Which lines of the listing below contain the string "perform", matching case exactly? Copy each of those lines in full.

* * * * * * *

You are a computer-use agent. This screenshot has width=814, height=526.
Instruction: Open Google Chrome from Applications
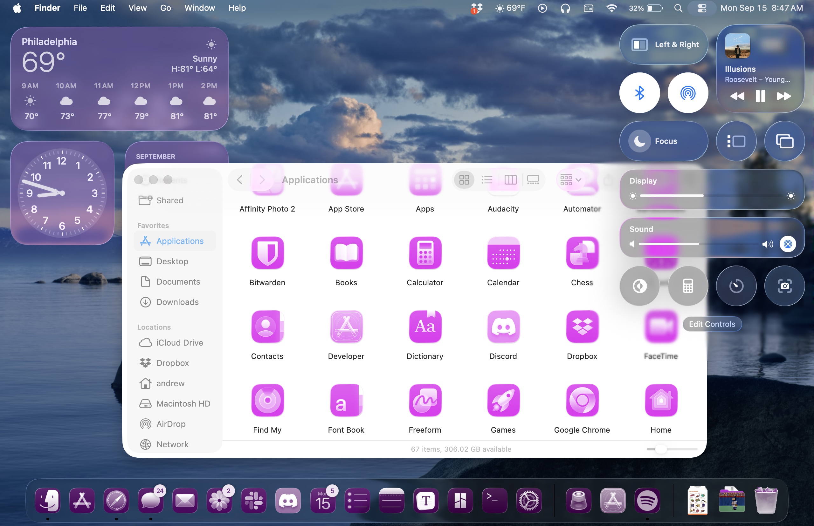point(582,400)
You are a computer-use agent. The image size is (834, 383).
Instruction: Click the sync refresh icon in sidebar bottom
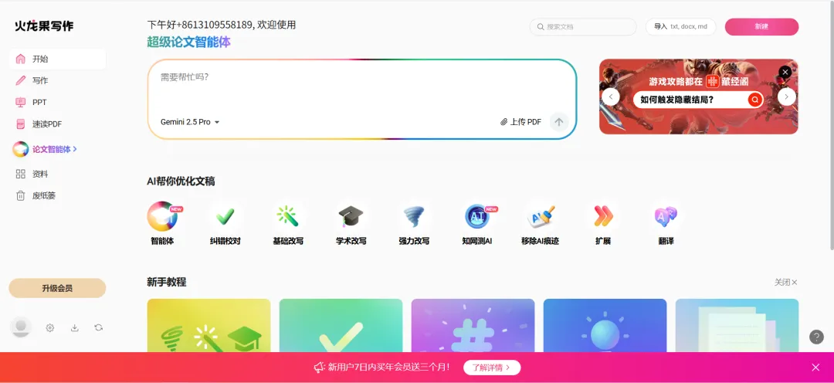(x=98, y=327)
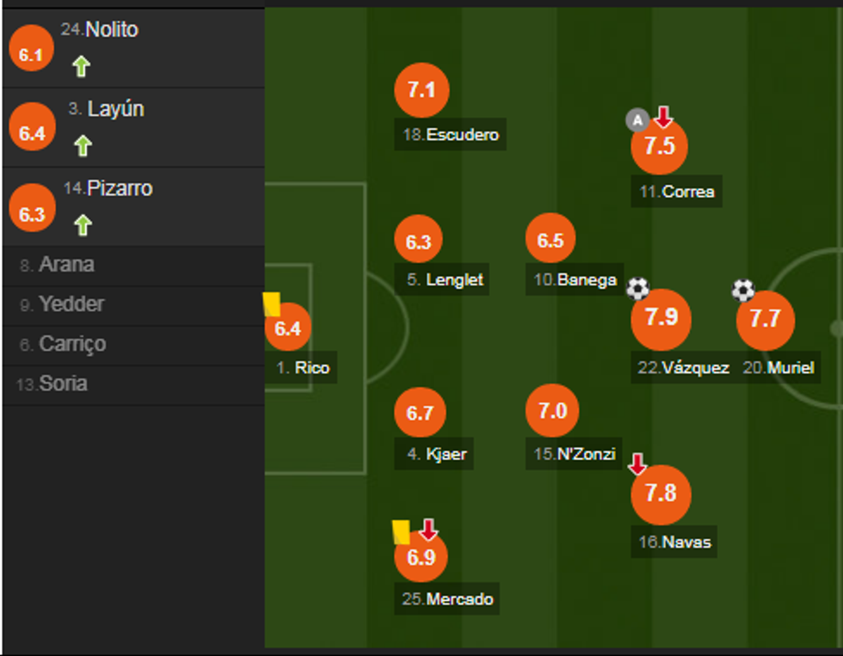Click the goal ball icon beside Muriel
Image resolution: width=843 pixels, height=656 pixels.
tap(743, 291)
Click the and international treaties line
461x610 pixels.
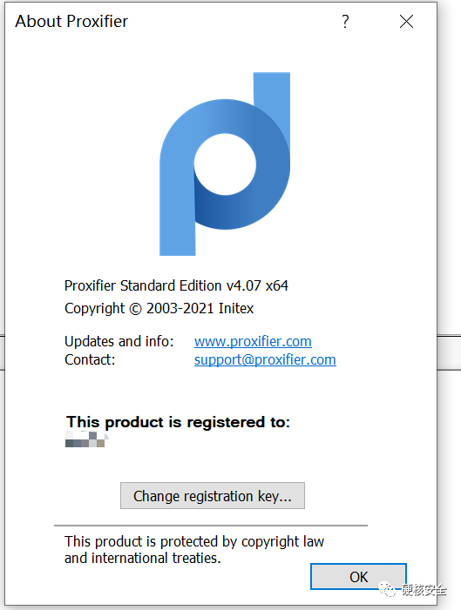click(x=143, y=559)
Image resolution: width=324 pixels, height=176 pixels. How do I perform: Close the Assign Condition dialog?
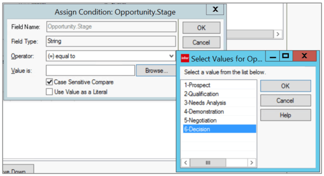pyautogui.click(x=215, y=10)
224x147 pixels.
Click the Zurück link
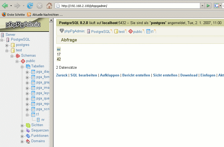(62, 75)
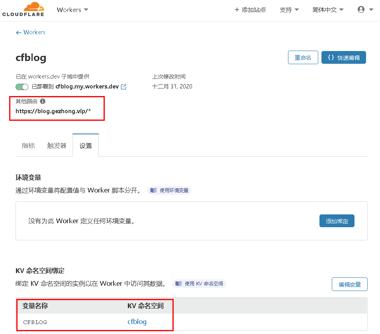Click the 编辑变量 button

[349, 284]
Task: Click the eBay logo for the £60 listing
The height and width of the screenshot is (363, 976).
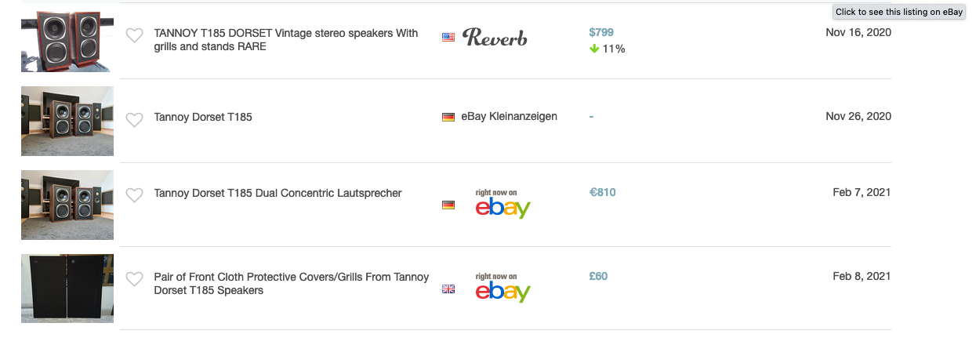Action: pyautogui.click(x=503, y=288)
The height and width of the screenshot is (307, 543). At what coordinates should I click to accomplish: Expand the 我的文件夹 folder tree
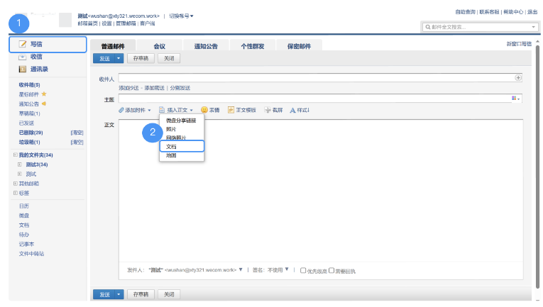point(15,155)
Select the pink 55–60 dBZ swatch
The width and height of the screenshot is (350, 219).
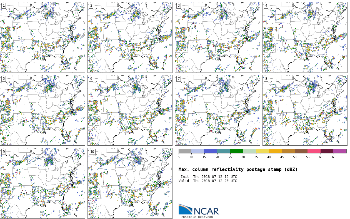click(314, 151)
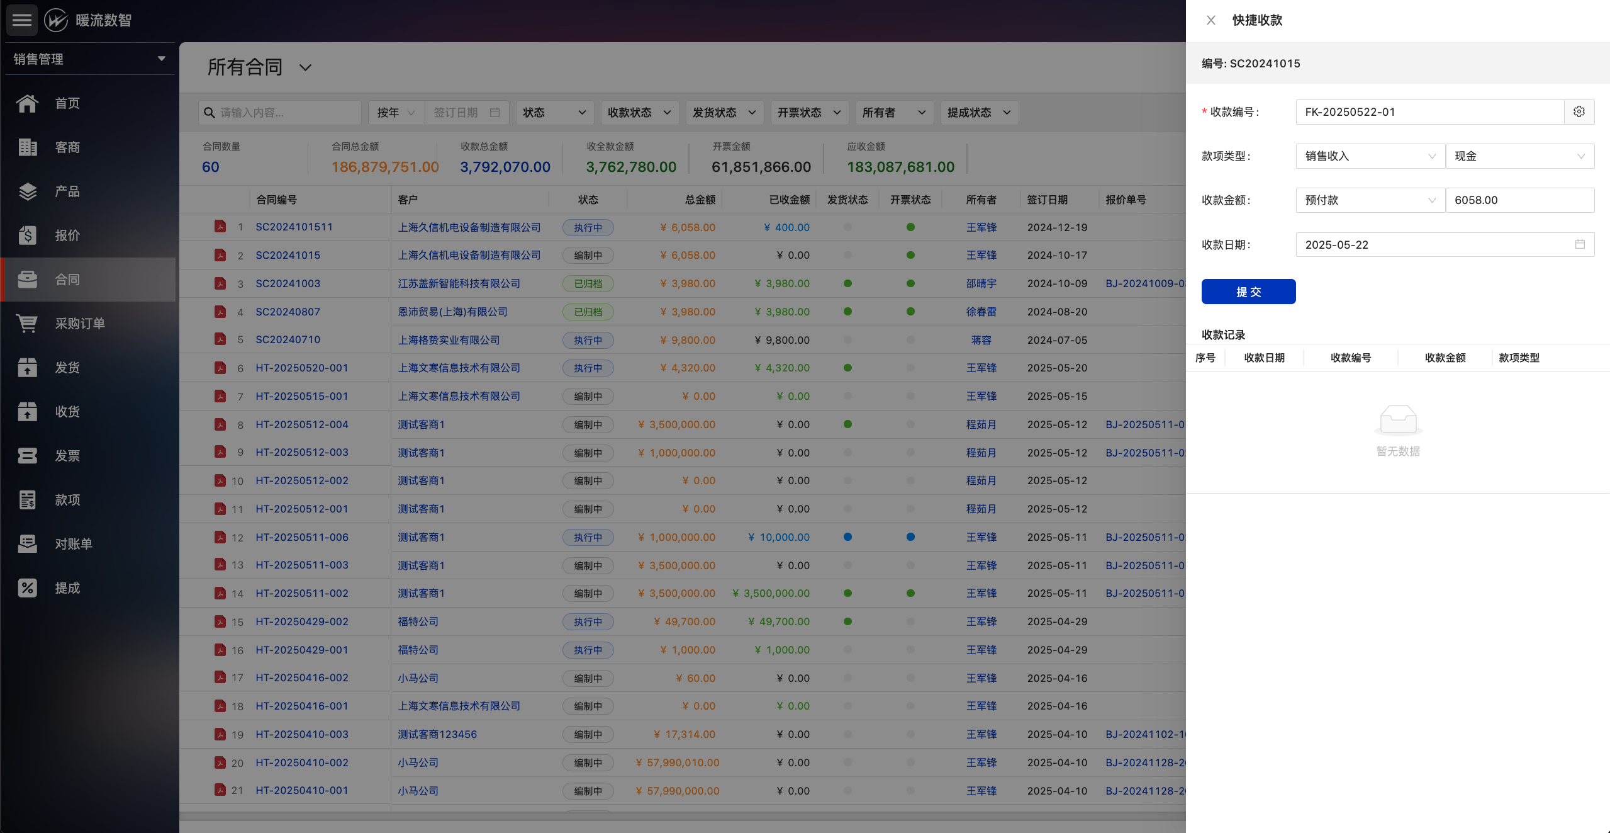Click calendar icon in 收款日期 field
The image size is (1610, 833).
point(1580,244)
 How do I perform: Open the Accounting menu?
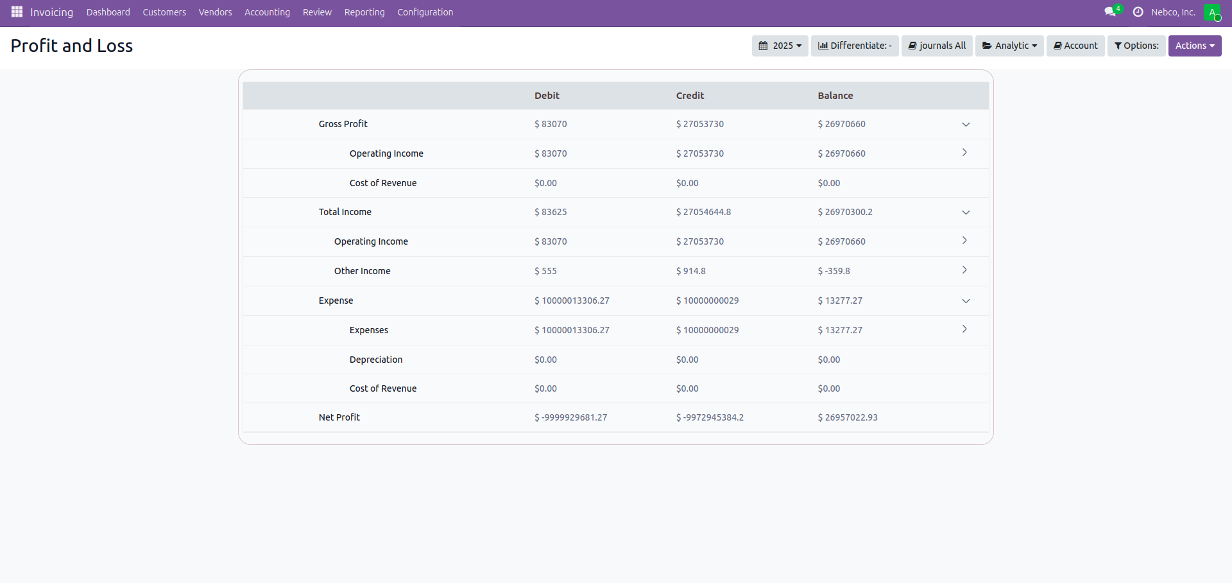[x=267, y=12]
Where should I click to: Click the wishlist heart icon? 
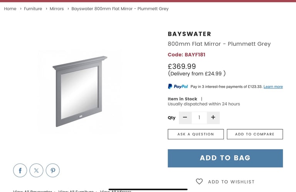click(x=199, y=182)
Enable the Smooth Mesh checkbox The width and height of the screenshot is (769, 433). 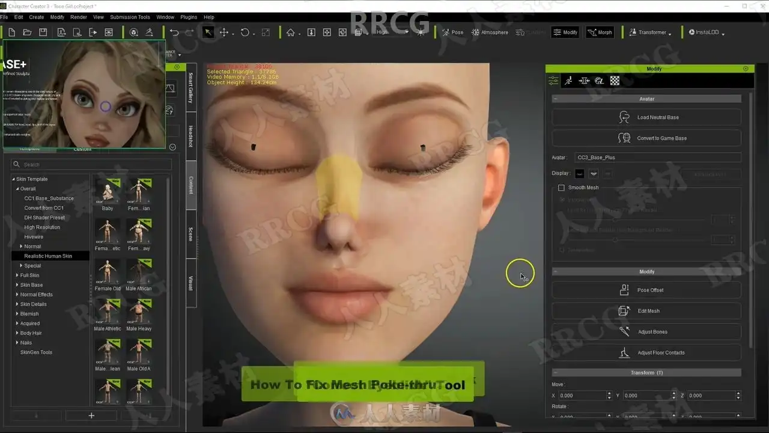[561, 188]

* * * * * * *

### Reply to the task:
Image resolution: width=324 pixels, height=176 pixels. How do I perform: Close the Assign Condition dialog?
 How do I perform: Open the Accounting menu?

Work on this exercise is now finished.